START DATASET RECORDS

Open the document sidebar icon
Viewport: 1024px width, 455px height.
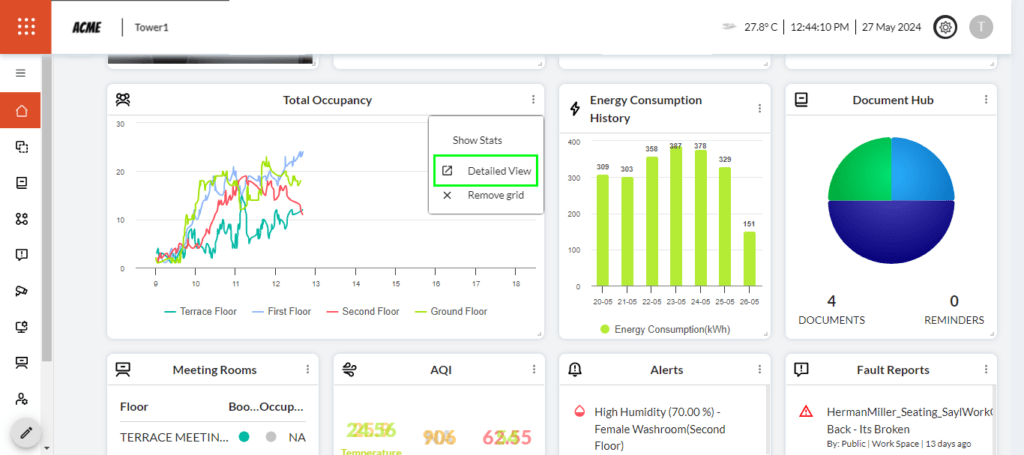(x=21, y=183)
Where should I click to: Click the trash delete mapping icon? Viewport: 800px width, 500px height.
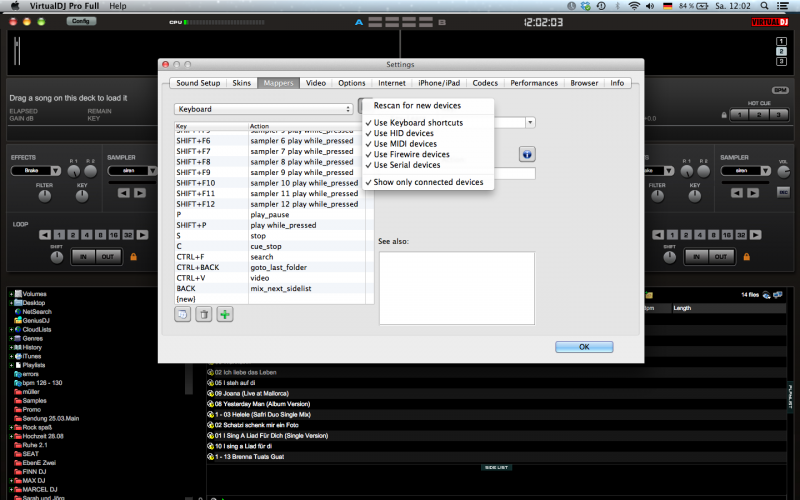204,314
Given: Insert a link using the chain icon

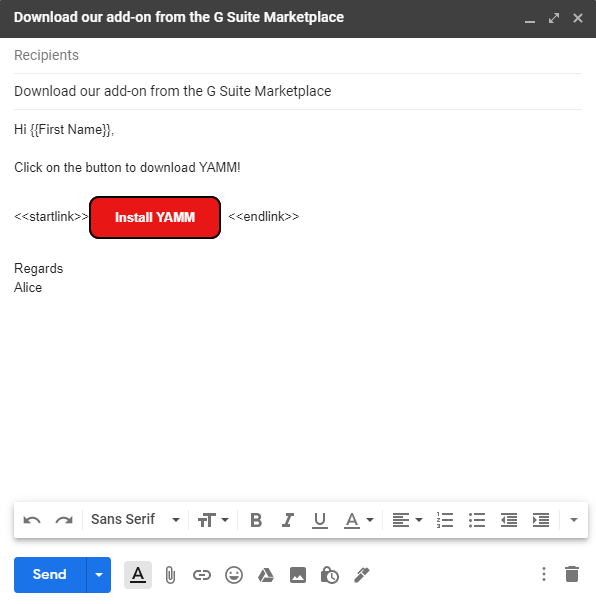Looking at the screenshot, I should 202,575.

END DATASET RECORDS
START DATASET RECORDS

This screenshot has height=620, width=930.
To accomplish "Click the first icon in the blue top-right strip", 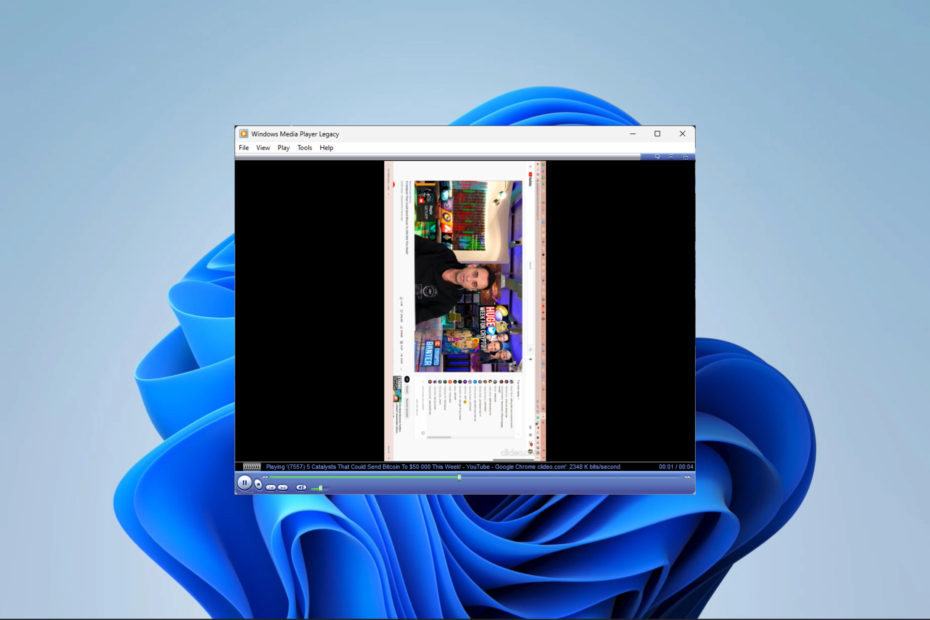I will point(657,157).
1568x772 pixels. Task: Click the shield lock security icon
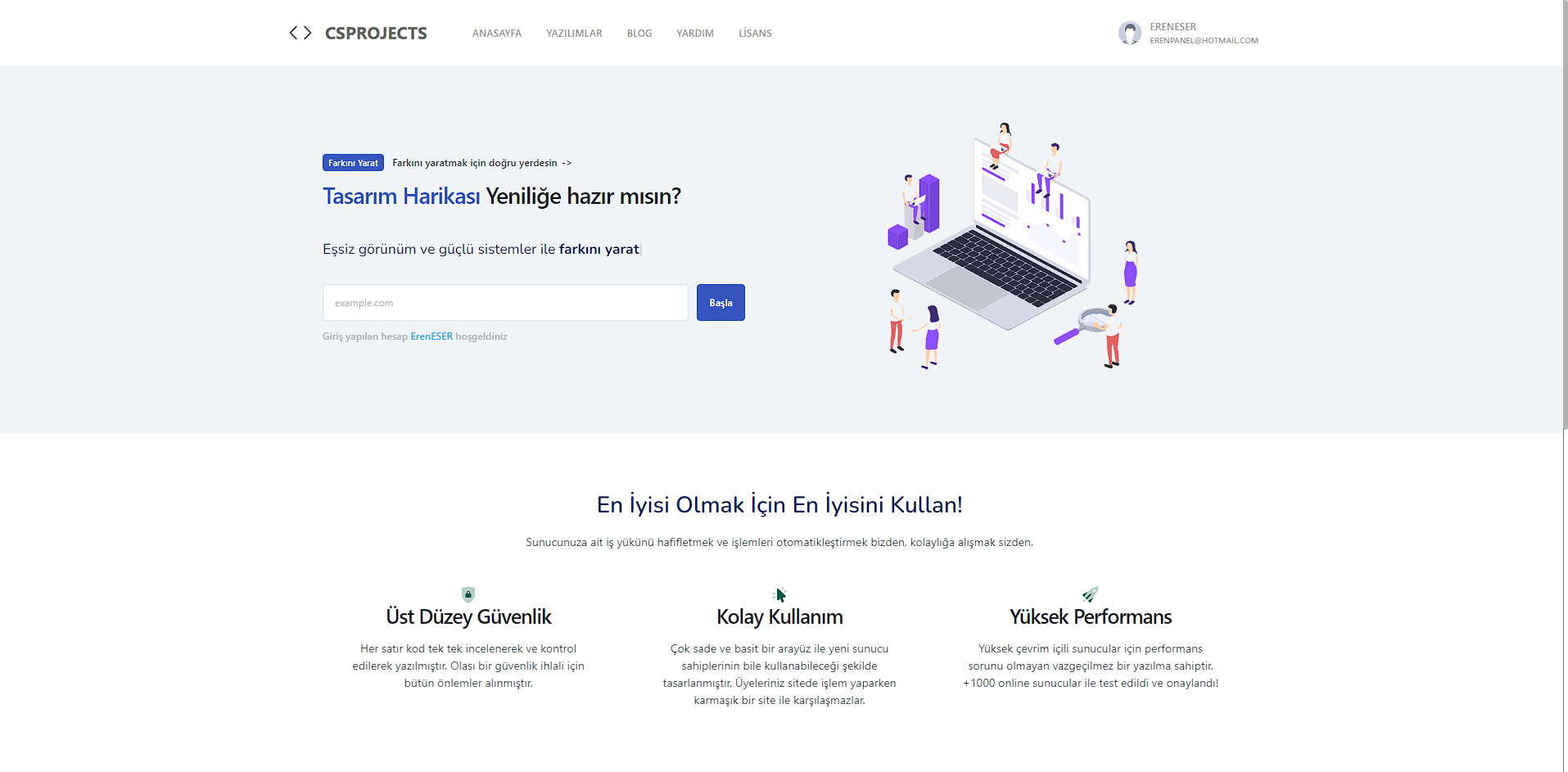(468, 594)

END DATASET RECORDS
START DATASET RECORDS

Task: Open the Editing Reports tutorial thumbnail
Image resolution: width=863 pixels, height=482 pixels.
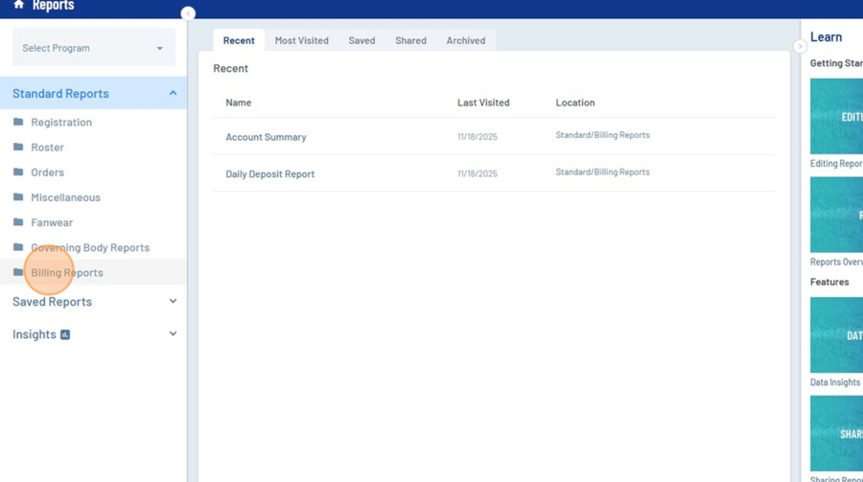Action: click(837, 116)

END DATASET RECORDS

TASK DESCRIPTION: In the records, how many lines hold the word "Open"? Answer with the number and no other words.

ANSWER BOX: 2